Il punto, perciò, è e resta che i buoni propositi - impressi sulla carta o meglio sui 300 fogli, per rendere “Civitavecchia più sostenibile, più solidale e più competitiva” nel giro di quattro anni se tutto filerà liscio come l’olio (e se pure non cambierà il quadro politico della Pisana: non è difatti scontato che il Piano sia l’ideale financo per eventuali nuovi governanti) - non si integrano con l’oggi che non riesce assolutamente ad andare d’accordo con la salubrità ambientale.
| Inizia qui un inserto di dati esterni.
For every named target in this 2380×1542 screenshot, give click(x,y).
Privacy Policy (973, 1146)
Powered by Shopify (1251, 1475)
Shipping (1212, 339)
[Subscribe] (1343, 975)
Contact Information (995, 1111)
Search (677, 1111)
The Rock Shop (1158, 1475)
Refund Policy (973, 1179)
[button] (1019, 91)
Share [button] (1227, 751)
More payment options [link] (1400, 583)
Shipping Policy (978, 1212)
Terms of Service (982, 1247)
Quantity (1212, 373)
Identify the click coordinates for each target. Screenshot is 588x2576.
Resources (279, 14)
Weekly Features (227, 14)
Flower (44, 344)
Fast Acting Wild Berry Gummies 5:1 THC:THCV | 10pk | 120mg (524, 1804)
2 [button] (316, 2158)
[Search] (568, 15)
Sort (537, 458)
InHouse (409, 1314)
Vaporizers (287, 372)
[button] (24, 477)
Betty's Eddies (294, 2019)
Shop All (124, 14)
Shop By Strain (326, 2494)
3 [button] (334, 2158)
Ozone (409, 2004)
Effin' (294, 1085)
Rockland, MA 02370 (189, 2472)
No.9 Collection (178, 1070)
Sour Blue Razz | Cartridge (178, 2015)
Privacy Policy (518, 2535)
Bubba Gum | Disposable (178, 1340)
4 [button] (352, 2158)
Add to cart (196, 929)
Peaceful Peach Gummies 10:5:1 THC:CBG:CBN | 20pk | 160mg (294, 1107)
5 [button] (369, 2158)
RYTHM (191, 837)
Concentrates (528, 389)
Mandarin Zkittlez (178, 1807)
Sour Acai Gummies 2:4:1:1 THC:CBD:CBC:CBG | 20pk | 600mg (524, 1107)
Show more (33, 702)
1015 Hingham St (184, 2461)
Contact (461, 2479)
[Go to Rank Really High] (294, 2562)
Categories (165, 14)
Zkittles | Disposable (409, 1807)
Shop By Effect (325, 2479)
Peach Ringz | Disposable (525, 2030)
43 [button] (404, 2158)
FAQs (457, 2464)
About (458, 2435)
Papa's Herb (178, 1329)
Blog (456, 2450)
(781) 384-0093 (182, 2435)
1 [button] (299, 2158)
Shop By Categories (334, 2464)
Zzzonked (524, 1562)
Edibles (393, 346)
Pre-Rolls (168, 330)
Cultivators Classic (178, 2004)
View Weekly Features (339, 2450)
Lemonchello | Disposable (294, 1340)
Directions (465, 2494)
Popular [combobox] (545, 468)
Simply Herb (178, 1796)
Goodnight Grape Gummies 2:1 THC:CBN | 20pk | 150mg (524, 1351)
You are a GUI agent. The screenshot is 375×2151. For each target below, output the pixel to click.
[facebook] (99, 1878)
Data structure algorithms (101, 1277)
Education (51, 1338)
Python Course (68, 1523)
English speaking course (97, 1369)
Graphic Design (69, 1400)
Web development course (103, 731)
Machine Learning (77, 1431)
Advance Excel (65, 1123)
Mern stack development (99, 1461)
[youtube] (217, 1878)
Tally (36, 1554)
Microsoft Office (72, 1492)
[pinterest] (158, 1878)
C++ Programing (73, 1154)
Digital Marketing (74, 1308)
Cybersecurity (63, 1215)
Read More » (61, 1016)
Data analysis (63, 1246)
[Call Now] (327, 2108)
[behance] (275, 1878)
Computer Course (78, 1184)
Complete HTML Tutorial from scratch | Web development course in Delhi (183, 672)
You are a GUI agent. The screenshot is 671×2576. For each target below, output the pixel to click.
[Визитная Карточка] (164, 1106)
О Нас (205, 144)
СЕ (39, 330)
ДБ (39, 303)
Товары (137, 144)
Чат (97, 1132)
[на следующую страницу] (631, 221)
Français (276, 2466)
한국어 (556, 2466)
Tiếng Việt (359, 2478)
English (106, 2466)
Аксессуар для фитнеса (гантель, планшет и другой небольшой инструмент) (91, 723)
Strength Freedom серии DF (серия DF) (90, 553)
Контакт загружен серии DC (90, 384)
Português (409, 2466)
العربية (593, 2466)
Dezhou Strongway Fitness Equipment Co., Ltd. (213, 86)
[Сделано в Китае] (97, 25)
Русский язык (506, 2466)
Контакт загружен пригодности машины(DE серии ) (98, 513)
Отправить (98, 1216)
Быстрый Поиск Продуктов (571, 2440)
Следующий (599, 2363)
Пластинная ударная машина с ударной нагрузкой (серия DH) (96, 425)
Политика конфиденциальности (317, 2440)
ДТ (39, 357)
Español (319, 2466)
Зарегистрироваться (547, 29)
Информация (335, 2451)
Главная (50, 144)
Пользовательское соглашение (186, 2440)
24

E in attesa del 2026 che verrà, si dovranno fare i conti con il carbone tornato prepotentemente alla ribalta (sic !) a seguito del conflitto in Ucraina e che non smetterà di bruciare prima del 2035 (amnmesso che sia questa la scadenza). Ma non è tutto. Non fosse bastata la forzata “convivenza” con il poco amato combustibile fossile, è stato confezionato e infiocchettato con cura il cadeau del biodigestore che, tanto per essere chiari, non è pensabile che si tratti di un investimento di poco conto (finanziario) nel senso che campeggerà nel bel mezzo di Monna Felicità per chissà quanti anni. Pertanto la città e il territorio, semmai avranno l’opportunità di familiarizzare con impianti di energia rinnovabile (che verrebbero salutati festosamente), saranno nel contempo sempre popolati da servitù cui poco anzi niente interesserà di (pre)occuparsi della qualità dell’aria.

E per i cittadini vivere finalmente in un ambiente sano e pulito , come sancito dal Consiglio per i diritti umani delle Nazioni Unite e come sarebbe sacrosanto che avvenisse in questa città sottomessa ai poteri forti col cuore di latta da oltre settanta anni , è solo un’illusione.